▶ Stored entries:
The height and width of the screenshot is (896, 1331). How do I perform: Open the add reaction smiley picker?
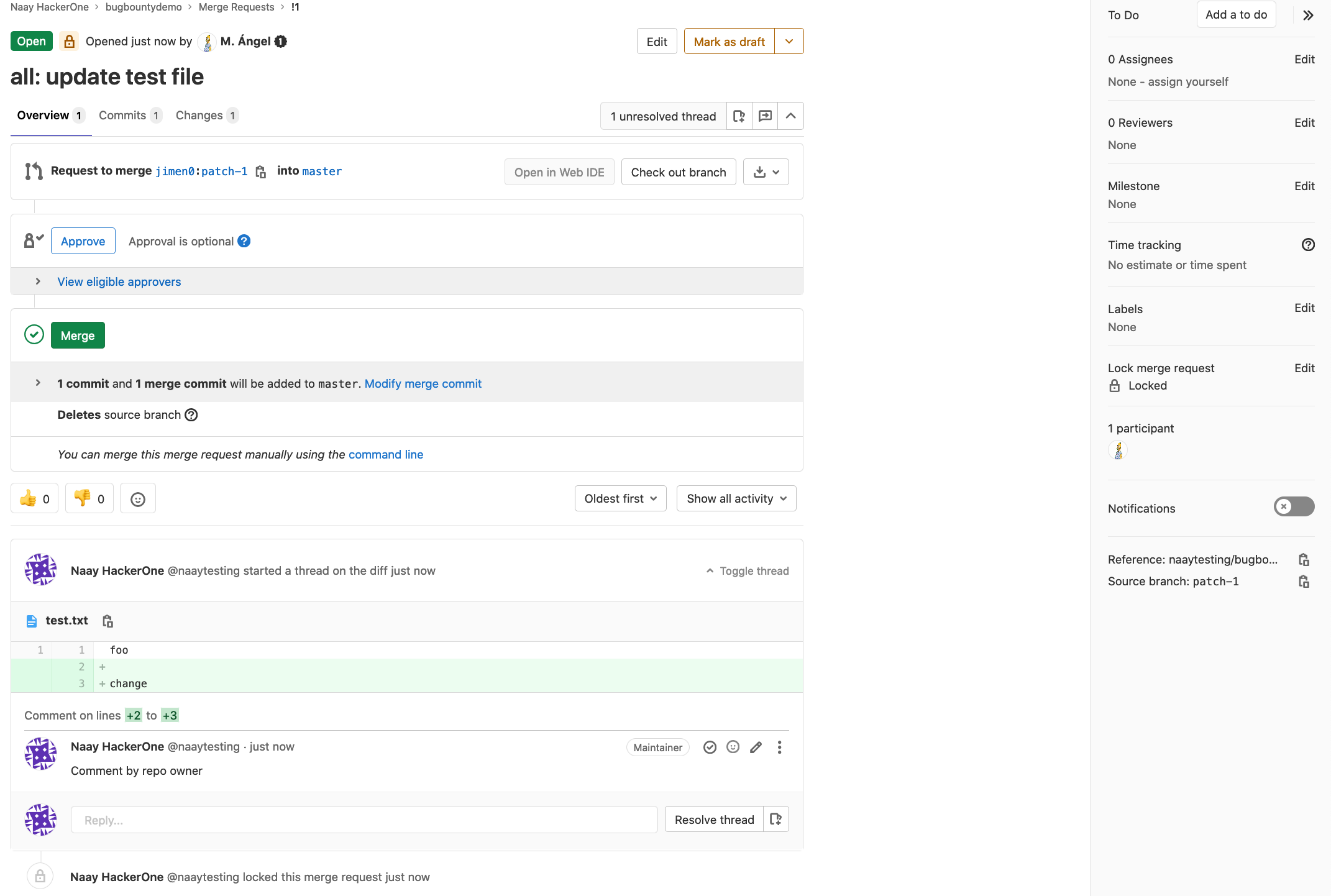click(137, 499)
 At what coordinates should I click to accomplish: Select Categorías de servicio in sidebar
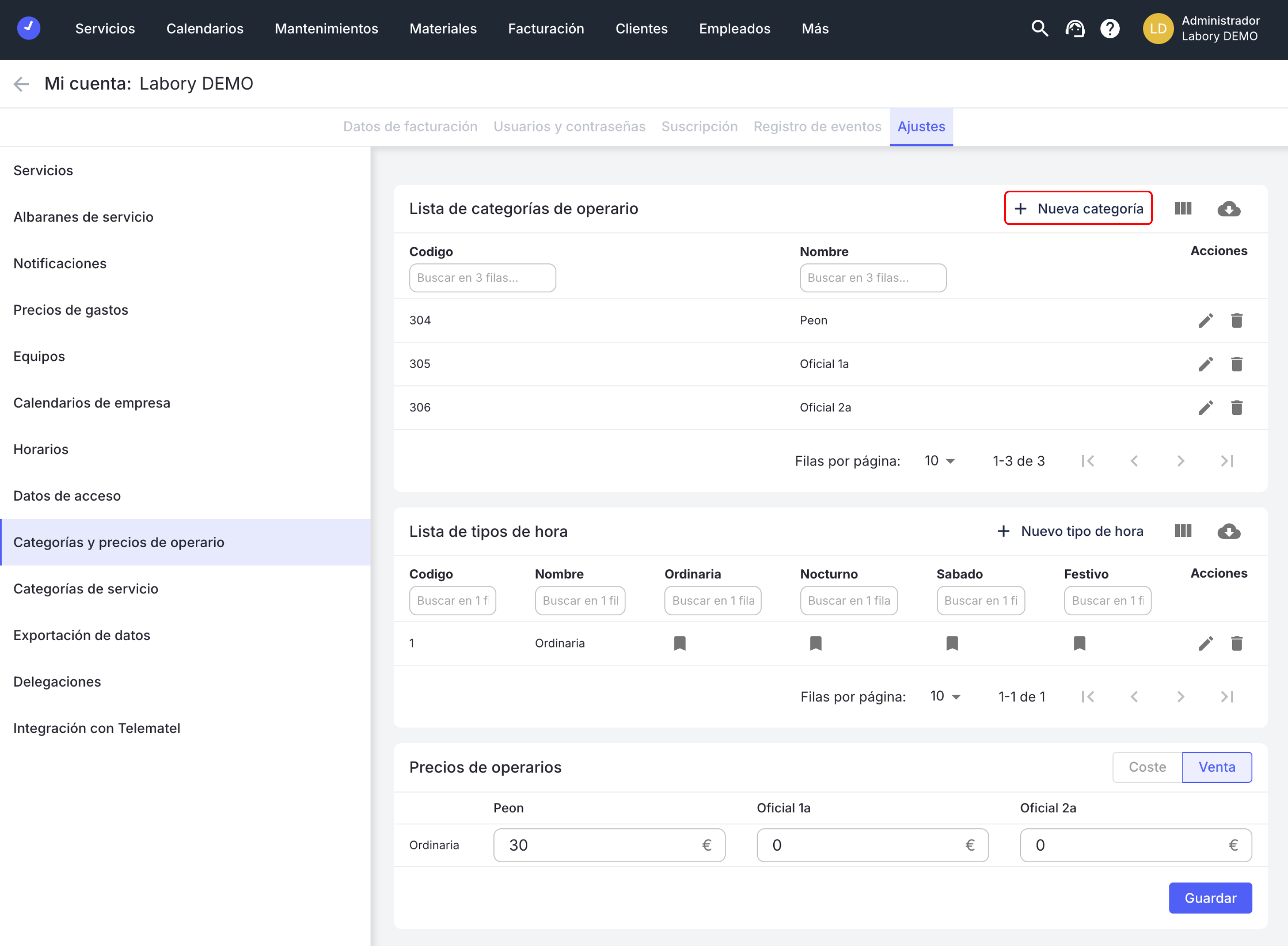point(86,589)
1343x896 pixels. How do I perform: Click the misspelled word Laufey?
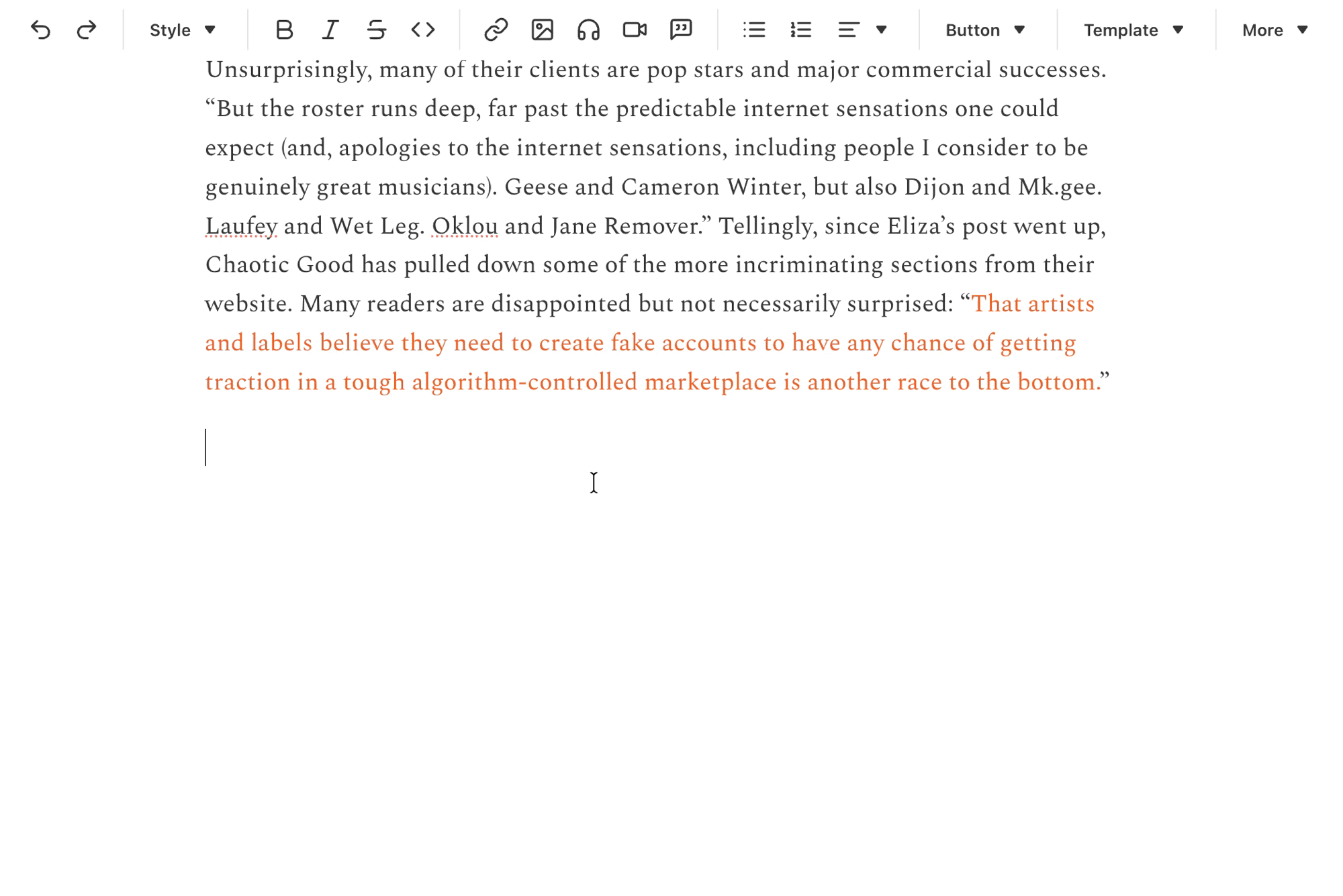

▶ Exercise prompt:
Retype all the data exactly. Omit pictures.

▶ Response to the task:
The height and width of the screenshot is (896, 1331). How do I perform: Open the add reaction smiley picker?
click(137, 499)
 At what coordinates should I click to accomplish: Select Categorías de servicio in sidebar
point(86,589)
1343x896 pixels. How do I perform: Click the misspelled word Laufey?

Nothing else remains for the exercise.